SOURCE INFORMATION.

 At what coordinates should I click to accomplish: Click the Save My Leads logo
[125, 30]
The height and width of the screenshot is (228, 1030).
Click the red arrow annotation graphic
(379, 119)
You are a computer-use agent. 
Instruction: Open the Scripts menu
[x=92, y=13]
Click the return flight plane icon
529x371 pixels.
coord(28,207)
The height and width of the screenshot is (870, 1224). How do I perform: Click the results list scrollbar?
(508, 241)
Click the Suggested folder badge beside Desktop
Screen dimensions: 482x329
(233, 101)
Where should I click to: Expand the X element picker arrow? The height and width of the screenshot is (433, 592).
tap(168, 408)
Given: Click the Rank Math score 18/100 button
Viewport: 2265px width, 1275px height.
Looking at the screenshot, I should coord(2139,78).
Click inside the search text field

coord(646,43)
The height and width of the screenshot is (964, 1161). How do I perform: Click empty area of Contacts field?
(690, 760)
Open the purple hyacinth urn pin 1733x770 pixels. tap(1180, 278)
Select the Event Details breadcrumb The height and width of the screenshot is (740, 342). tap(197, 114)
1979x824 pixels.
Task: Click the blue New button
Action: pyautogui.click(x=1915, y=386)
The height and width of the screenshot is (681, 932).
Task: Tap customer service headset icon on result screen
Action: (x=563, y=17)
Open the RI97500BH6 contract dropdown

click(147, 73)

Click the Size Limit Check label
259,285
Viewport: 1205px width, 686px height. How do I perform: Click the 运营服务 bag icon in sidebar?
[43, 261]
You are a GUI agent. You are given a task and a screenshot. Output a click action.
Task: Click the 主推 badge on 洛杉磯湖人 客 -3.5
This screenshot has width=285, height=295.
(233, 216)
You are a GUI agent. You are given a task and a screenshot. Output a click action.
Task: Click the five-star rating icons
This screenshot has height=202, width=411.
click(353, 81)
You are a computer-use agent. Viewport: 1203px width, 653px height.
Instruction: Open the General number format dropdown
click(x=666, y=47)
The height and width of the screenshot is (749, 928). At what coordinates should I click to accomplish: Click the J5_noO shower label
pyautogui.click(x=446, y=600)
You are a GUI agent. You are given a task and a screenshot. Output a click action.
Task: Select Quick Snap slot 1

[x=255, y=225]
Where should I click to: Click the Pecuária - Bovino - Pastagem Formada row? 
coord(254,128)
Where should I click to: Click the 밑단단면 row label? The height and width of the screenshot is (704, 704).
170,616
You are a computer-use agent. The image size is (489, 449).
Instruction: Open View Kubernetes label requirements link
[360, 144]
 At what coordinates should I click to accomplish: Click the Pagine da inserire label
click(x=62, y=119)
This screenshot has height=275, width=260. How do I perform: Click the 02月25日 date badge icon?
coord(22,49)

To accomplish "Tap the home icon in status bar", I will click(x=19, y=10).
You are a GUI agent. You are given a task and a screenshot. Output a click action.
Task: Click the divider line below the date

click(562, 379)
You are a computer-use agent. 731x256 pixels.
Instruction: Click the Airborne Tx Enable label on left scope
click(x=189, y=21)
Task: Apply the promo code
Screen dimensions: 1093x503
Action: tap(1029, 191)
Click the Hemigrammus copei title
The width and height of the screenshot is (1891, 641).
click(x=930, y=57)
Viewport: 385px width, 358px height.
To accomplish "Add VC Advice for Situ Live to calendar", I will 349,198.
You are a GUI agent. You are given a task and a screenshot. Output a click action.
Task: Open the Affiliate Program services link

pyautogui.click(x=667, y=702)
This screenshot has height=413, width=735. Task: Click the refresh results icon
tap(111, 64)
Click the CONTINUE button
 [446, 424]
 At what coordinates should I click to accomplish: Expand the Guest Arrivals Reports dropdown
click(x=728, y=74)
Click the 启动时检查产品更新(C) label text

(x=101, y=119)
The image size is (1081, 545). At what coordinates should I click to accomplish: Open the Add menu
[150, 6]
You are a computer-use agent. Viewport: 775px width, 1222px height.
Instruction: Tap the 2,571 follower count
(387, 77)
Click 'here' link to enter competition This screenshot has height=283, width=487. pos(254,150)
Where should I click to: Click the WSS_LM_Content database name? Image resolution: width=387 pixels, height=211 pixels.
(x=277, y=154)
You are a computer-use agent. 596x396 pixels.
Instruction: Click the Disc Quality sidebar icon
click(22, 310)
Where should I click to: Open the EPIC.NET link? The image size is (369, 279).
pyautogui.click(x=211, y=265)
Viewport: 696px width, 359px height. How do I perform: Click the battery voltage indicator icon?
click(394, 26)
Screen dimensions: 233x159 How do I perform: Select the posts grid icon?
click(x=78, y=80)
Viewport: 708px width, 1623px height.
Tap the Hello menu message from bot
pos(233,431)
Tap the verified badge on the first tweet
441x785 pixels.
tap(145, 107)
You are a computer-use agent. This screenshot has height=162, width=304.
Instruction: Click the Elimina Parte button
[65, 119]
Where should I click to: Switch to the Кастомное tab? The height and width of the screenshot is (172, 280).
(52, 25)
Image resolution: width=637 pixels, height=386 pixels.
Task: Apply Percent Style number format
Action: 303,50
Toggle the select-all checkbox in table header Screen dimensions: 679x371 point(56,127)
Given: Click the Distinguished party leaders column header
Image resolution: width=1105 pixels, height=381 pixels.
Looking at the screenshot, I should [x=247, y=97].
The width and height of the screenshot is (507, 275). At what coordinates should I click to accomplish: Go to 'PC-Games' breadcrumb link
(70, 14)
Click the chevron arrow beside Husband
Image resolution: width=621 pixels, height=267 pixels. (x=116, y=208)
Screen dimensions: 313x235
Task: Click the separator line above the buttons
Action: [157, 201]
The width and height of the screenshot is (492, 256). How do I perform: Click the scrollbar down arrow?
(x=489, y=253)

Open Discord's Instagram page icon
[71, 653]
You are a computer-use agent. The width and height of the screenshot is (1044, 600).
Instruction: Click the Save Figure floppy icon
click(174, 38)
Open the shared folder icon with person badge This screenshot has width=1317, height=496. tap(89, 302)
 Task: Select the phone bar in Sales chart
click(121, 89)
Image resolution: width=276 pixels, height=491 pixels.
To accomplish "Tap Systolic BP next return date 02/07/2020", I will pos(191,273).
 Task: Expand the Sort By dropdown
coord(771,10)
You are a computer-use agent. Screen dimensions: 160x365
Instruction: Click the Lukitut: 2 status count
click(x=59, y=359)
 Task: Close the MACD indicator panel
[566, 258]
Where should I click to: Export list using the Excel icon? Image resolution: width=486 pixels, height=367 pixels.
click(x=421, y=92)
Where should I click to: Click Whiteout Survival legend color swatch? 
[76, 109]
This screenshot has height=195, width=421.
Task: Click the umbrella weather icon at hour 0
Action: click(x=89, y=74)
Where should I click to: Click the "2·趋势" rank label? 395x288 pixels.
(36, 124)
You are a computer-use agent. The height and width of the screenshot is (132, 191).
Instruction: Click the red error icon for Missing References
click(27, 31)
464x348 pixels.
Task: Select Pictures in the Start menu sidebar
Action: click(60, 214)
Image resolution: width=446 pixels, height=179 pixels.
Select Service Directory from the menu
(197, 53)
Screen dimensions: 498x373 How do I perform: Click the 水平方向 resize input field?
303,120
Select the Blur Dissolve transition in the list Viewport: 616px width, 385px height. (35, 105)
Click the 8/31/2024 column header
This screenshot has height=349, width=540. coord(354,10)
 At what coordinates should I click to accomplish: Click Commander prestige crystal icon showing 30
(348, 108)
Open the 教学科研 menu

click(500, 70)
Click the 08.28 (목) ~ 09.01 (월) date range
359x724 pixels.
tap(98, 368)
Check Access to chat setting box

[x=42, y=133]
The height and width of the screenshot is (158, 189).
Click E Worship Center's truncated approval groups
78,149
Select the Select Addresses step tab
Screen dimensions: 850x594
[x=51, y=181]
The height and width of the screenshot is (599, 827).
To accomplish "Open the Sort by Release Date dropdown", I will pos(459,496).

ACTION ITEM. Find the lines in the records above that hold the word "will", and give only how many there are.

OUTPUT OF THE EXERCISE. 4